### Source passage
####################

The Vermont House advanced legislation Thursday that would establish a statewide paid family leave benefit funded by a payroll tax paid by workers, or employers who volunteer to cover the cost.
In a vote of 92-52, lawmakers gave preliminary approval to the program, which would be administered by a private insurance carrier and grant employees 12 weeks of family leave or eight weeks of medical leave per year.
While the paid family leave bill, H.107, won a wide margin of support, Thursday’s vote demonstrated that Democrats may fall just short of the support they would need to revive the measure if the bill is vetoed by Gov. Phil Scott.
A slate of more moderate Democrats and independents joined Republicans in voting against the program, expressing concerns over the cost of the program and requiring employees to opt in.
Even if all six members who were absent Thursday supported the bill, Democrats would still need to flip two votes to override the governor’s veto.
Scott has signaled he would oppose a paid family leave program if it was funded by a mandatory tax like the House-backed bill.
He pitched his own, voluntary paid leave proposal to legislators earlier this year, but Democrats have resisted adopting a program that doesn’t mandate universal participation from employees and employers.

####################

### Extracted records
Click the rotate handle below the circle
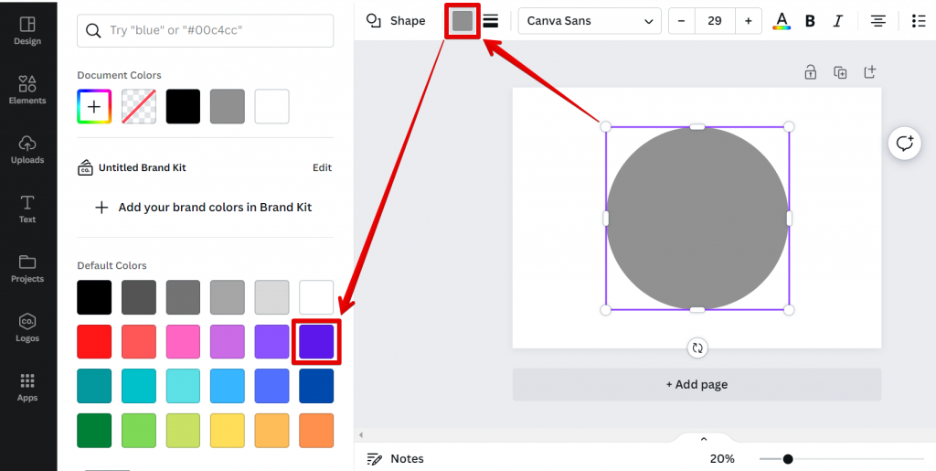 point(697,348)
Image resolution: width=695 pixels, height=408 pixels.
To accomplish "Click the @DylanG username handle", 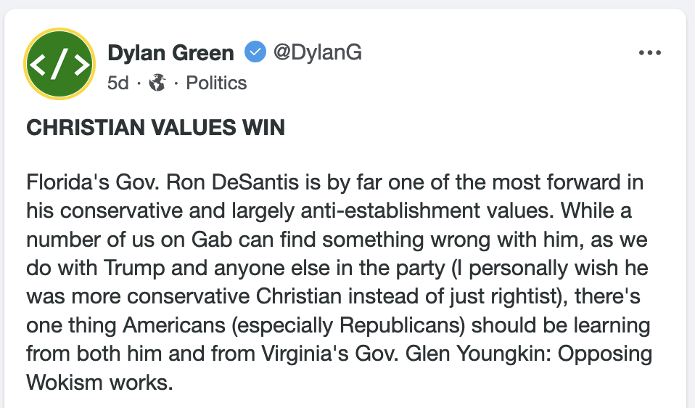I will pyautogui.click(x=316, y=53).
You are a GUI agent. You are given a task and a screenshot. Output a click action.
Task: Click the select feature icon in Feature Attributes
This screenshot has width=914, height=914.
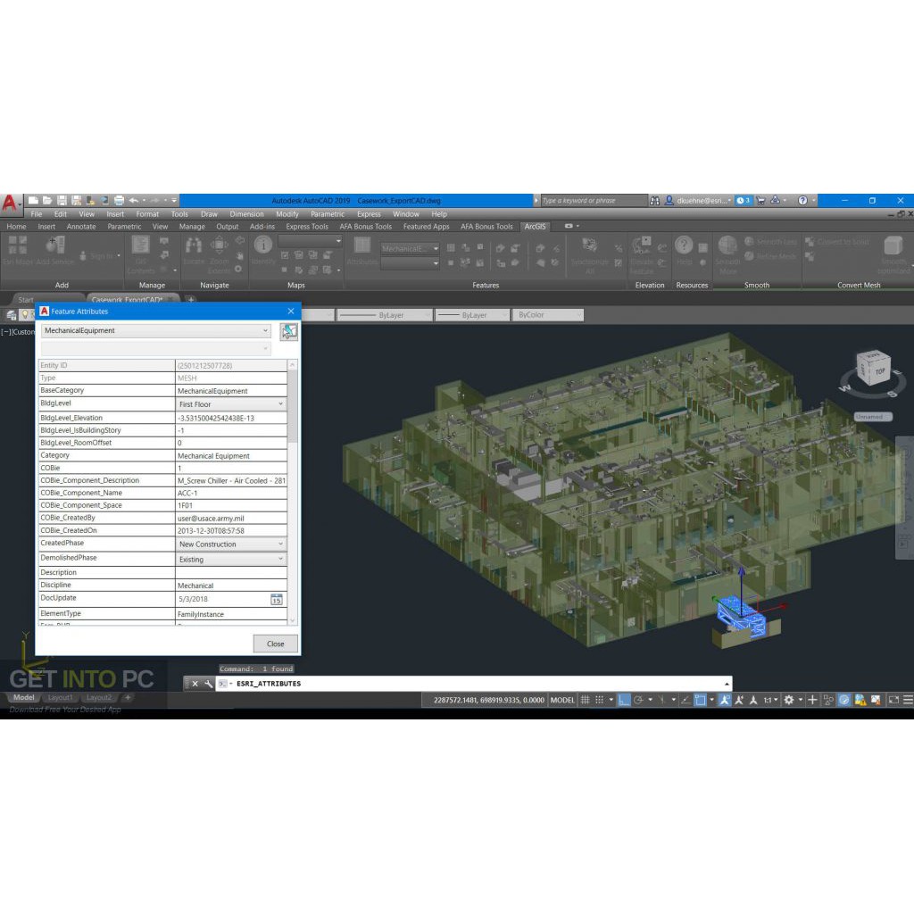[x=288, y=332]
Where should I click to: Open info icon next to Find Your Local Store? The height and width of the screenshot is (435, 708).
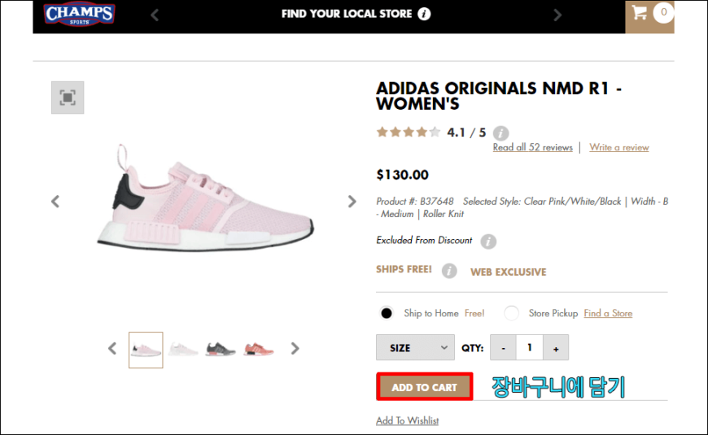coord(424,14)
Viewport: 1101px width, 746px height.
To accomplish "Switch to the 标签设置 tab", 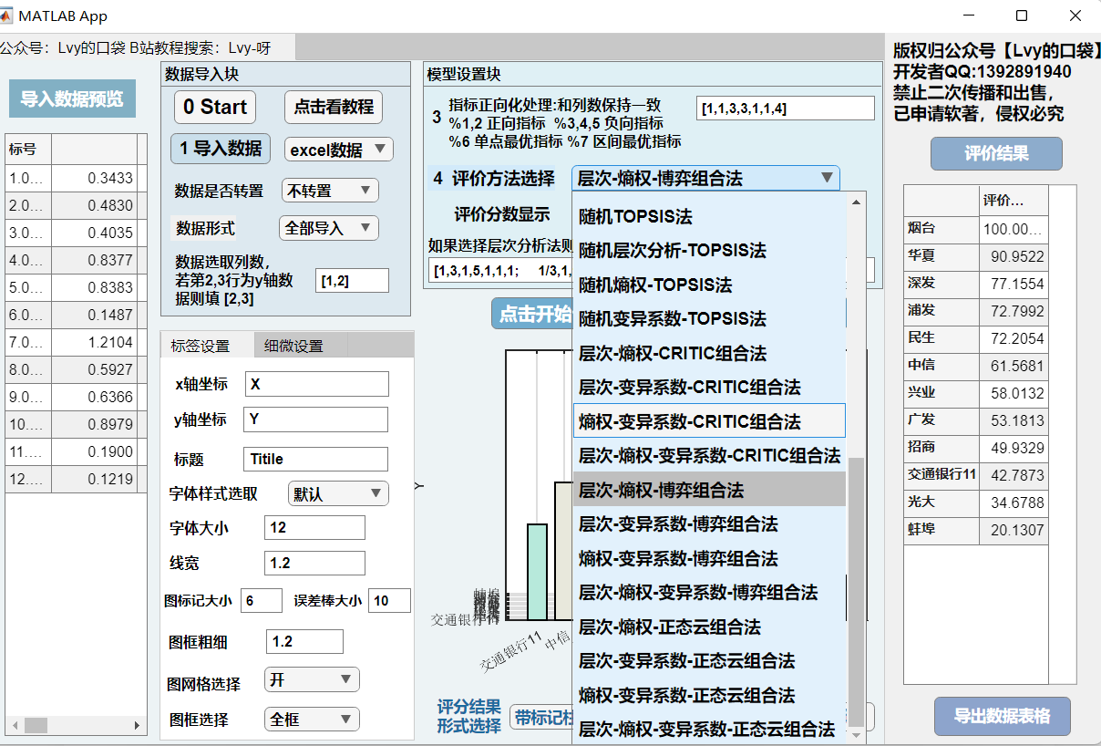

####################

### Activities
(a) Rename "program" as "plan" and give the part of the paid family leave article starting with "In a vote of" and going on through "the governor’s veto." again with that change.
(b) Based on the paid family leave article, is each statement true? Answer yes or no and quote the words that decide it. (i) The House vote was 92-52. (ii) A state agency would run the program. (iii) Scott put forward a voluntary paid leave proposal of his own.
(c) Pick up the paid family leave article after its final sentence and keep writing.
The rows have no connection to the paid family leave article.

### Responses to the exercise
(a)
In a vote of 92-52, lawmakers gave preliminary approval to the plan, which would be administered by a private insurance carrier and grant employees 12 weeks of family leave or eight weeks of medical leave per year.
While the paid family leave bill, H.107, won a wide margin of support, Thursday’s vote demonstrated that Democrats may fall just short of the support they would need to revive the measure if the bill is vetoed by Gov. Phil Scott.
A slate of more moderate Democrats and independents joined Republicans in voting against the plan, expressing concerns over the cost of the plan and requiring employees to opt in.
Even if all six members who were absent Thursday supported the bill, Democrats would still need to flip two votes to override the governor’s veto.

(b)
(i) Yes: "In a vote of 92-52, lawmakers gave preliminary approval to the program"
(ii) No: "which would be administered by a private insurance carrier"
(iii) Yes: "He pitched his own, voluntary paid leave proposal to legislators earlier this year"

(c)
For the past two years, Democrats in the House have made enacting a statewide paid family leave program a top priority. They say that the benefit will help draw workers from out of state, and keep young families in Vermont.
Under current law, Vermont’s workers have scarce access to paid family leave programs: only 15 percent of employees are offered paid leave benefits by their employers.
“The focus of this legislation is to provide access to this benefit to those Vermonters who struggle the most,” Rep. Tom Stevens, D-Waterbury, told House lawmakers Thursday. “This program allows all working Vermonters to access a benefit that only a few lucky Vermonters have today.”
The mandatory 0.55% payroll tax used to fund the $76 million program would be paid by workers, unless employers volunteered to cover some or all of the benefit.
Employees on leave would receive 90% of their weekly wages if they make at or below the Vermont livable wage, which is currently $13.34 an hour.
Employees would receive only 50% of what they earn above that, until they reach 2.5 times the liveable wage (an annual salary of about $70,000 or more). At this income level or higher, the most anyone could receive under the paid leave program is $1,334 per week.
By giving the largest portion of the benefit to people who make about $27,000 a year or less, Democrats designed the program so that low income earners would be able to take advantage of it.
In some other states with paid family leave systems, the rate of employee wage replacement is uniform, but lower, offering workers 60-70% of their wages while they’re on leave.

Democrats say a lower rate makes it more challenging for low income residents to afford using the program.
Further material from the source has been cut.